Le Blanc I, Scotte M, Michot F, Tenière P

机构信息

Service de Chirurgie Digestive et Générale, Hôtel-Dieu, Rouen.

出版信息

Ann Chir. 1991;45(1):42-5.

PMID:2006858
Abstract

Gastric volvulus is not a rare condition and 350 authentic cases have been documented in the adult population. Most often, gastric volvulus was associated with a large paraoesophageal hernia (40%). We report seven new cases of gastric volvulus: 5 were due to a large paraoesophageal hernia, 1 to mixed hiatus hernia, and 1 to a sliding hiatus hernia. We did not observe any cases of acute strangulation with gastric necrosis. The lesions were reversible in the three cases of acute and four cases of chronic gastric volvulus. Surgical treatment included gastric volvulus reduction and repair of hiatus hernia without gastric resection. Surgical treatment of paraoesophageal hiatus hernia is mandatory to reduce the incidence of gastric volvulus.
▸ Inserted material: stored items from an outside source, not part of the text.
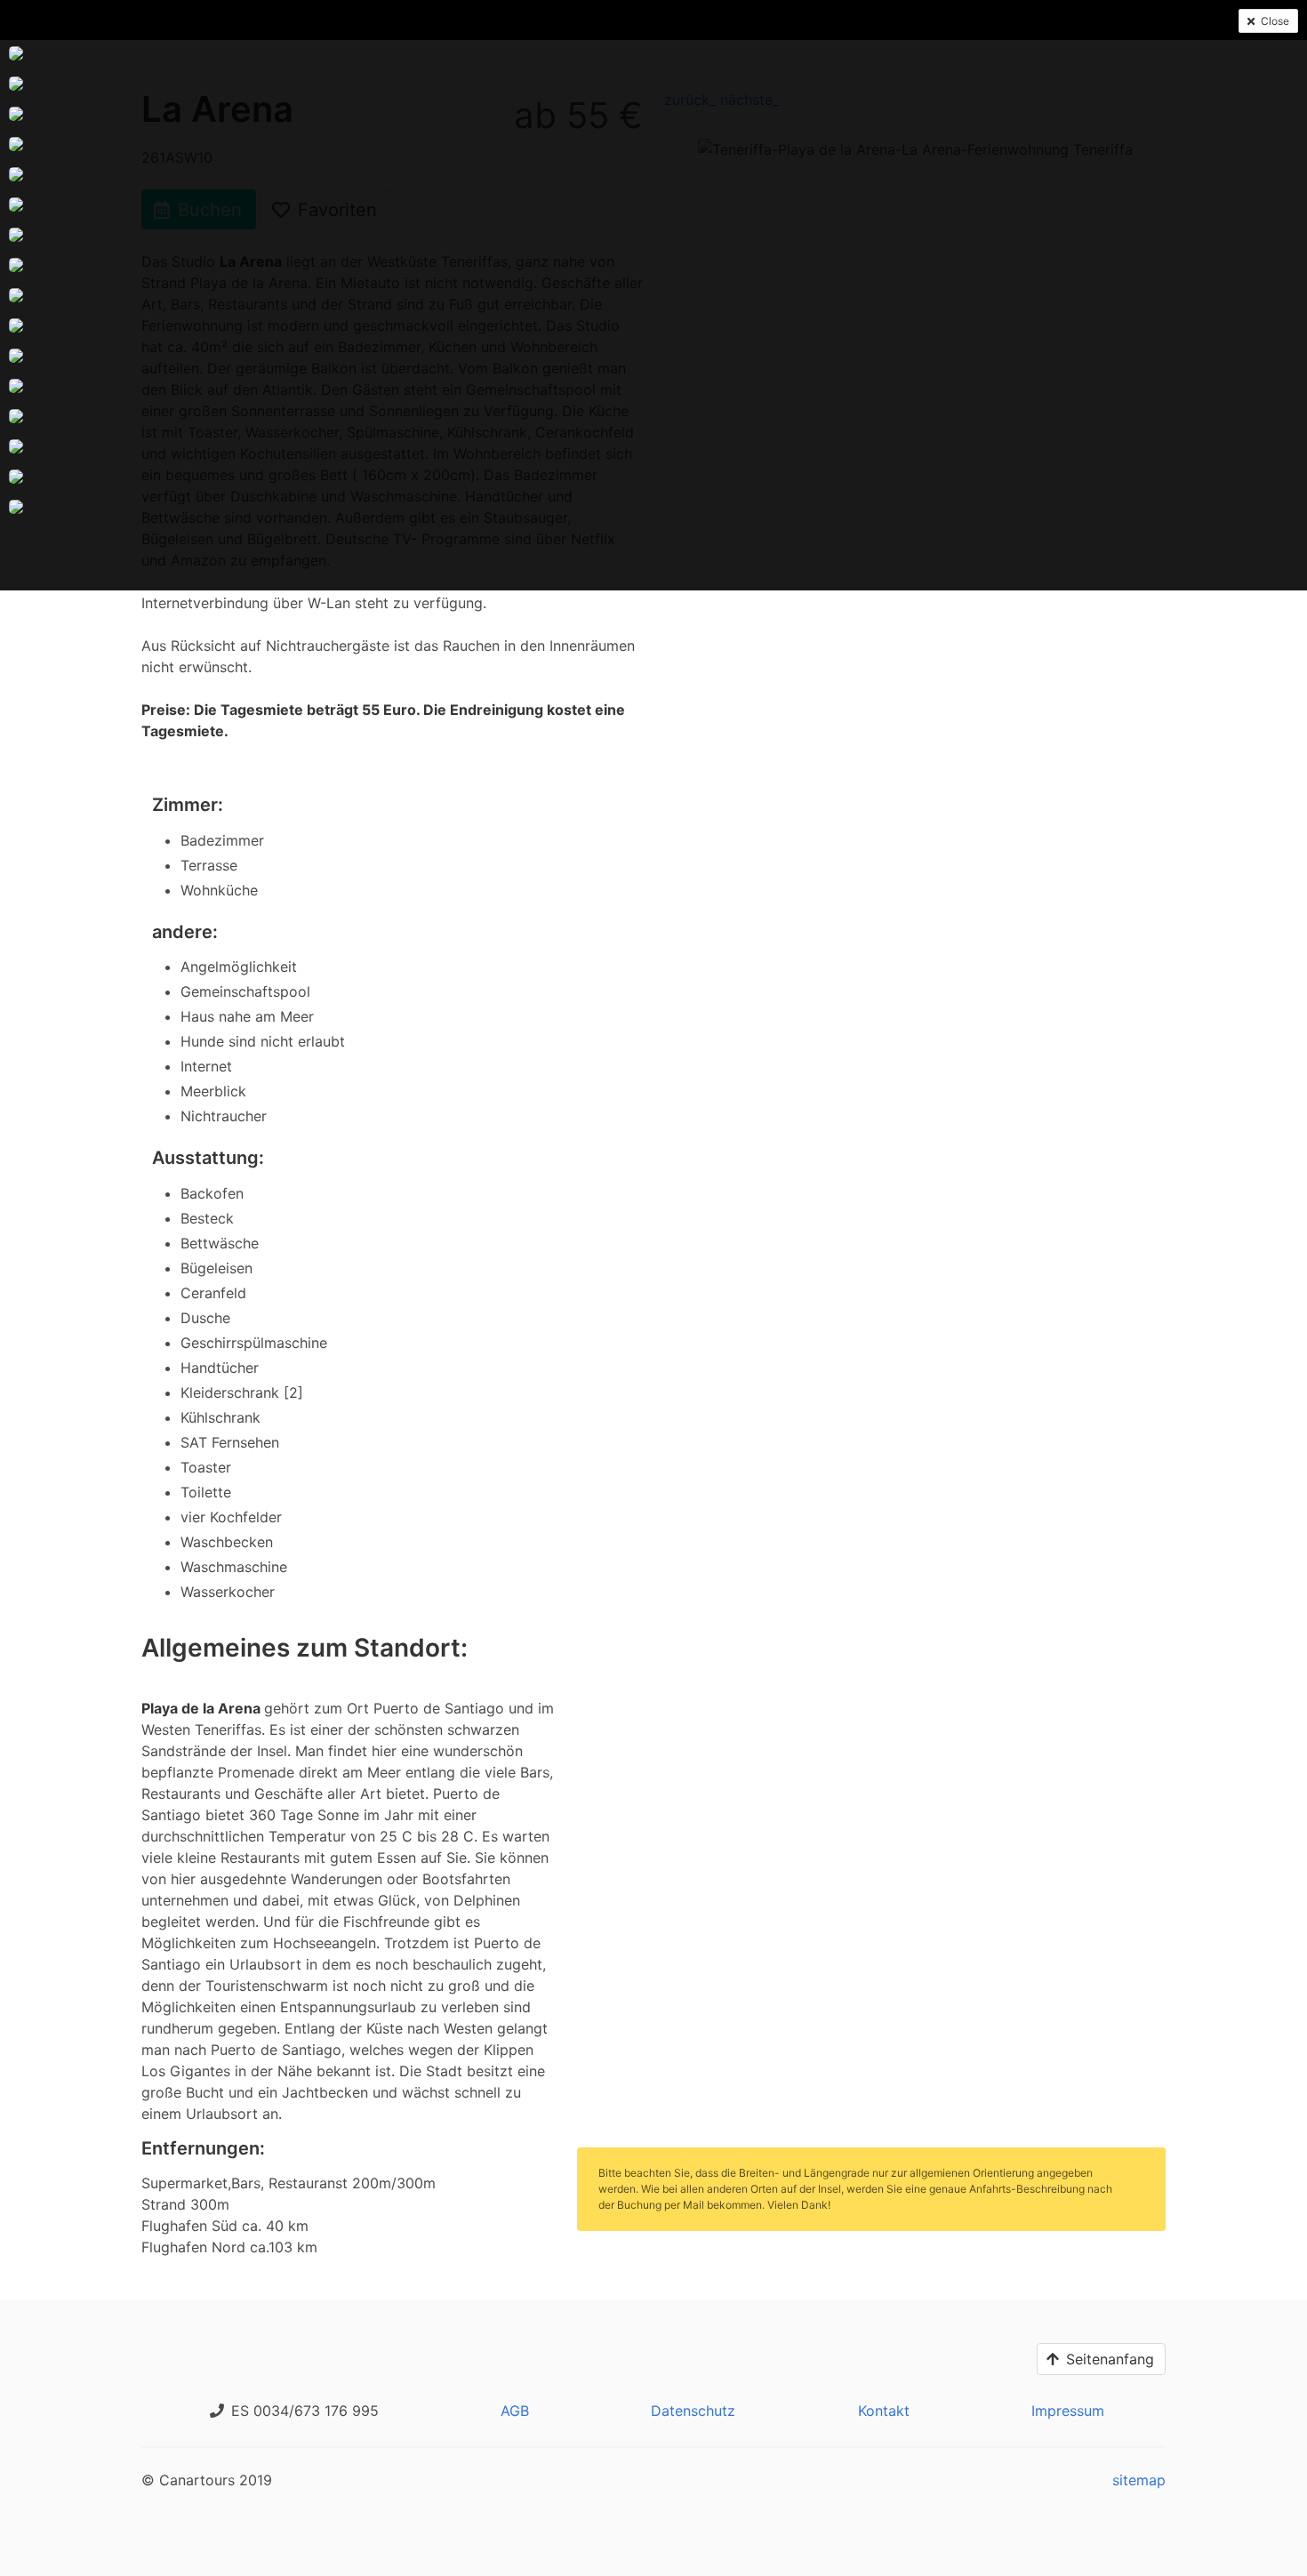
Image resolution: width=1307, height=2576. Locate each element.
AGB (515, 2411)
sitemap (1139, 2480)
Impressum (1067, 2411)
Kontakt (884, 2411)
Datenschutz (693, 2411)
The possibility of gastric volvulus with hiatus hernia must be recognized.

摘要

胃扭转并非罕见病症,成人中已有350例确诊病例记录在案。胃扭转最常与巨大食管旁疝相关(40%)。我们报告了7例胃扭转新病例:5例由巨大食管旁疝引起,1例由混合型食管裂孔疝引起,1例由滑动型食管裂孔疝引起。我们未观察到任何急性绞窄伴胃坏死的病例。在3例急性和4例慢性胃扭转病例中,病变是可逆的。手术治疗包括胃扭转复位和食管裂孔疝修补,无需进行胃切除术。必须对食管旁裂孔疝进行手术治疗,以降低胃扭转的发生率。必须认识到存在食管裂孔疝伴胃扭转的可能性。